What can we learn from the dialogue in this scene?

- reading through to the subtext here.
So, what’s the subtext? It isn’t directly apparent that there is subtext, but Carter says there is. He tells us, with Scully’s next line:
- Am I to understand you want me to debunk the X-files project, sir?
Carter writes ‘A tensile silence’. Tensile is an interesting word, which I had to look up.
- relating to tension.
- capable of being drawn out or stretched.
Blevins responds: Agent Scully, we trust you’ll make the proper scientific analysis.
In his answer Blevins response sets out Scully’s role for the rest of the episode. What we’ll find is that when Mulder poses his metaphysical theories, Scully often responds with ‘scientific analysis.’ So, we could say that the dialogue of this minor character, Chief Belvins, points us to, or foreshadows, the kind of dialogue we can expect from the main character, Scully.
In fact, when Scully finally agrees with Mulder about his theories, in a fit of hysterical laughter in the cemetery at the 35 / 36 minute mark, it is arguably at the end of Act 2.

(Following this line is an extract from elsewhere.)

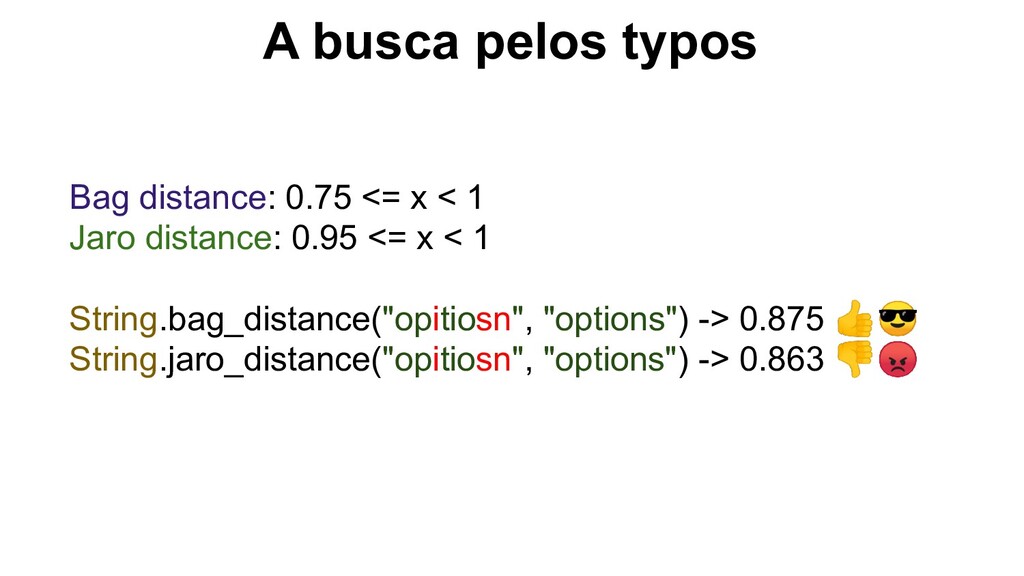Select the purple 'Bag distance' label
The image size is (1024, 576).
168,197
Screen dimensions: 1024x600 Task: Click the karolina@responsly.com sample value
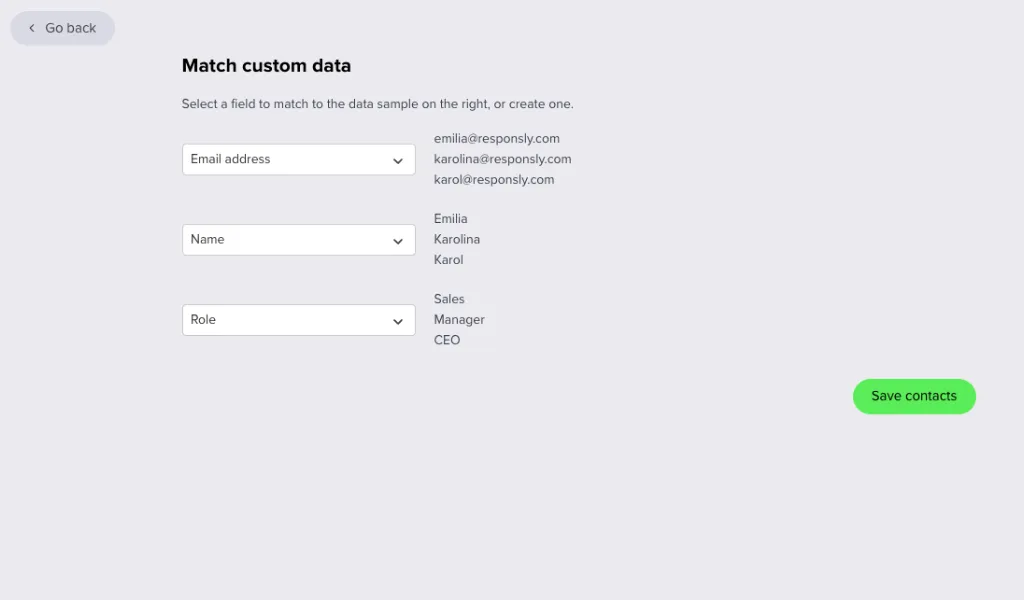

Act 2 is traditionally the ‘all is lost’ moment in screenwriting structure, what Blake Snyder calls ‘visit to death.’
So, is this line from Chief Blevins, about Scully making proper scientific analysis, foreshadowing Scully’s ‘all is lost / visit to death’ moment at the end of Act 2 regarding her belief that all unexplained phenomena can be explained by scientific analysis?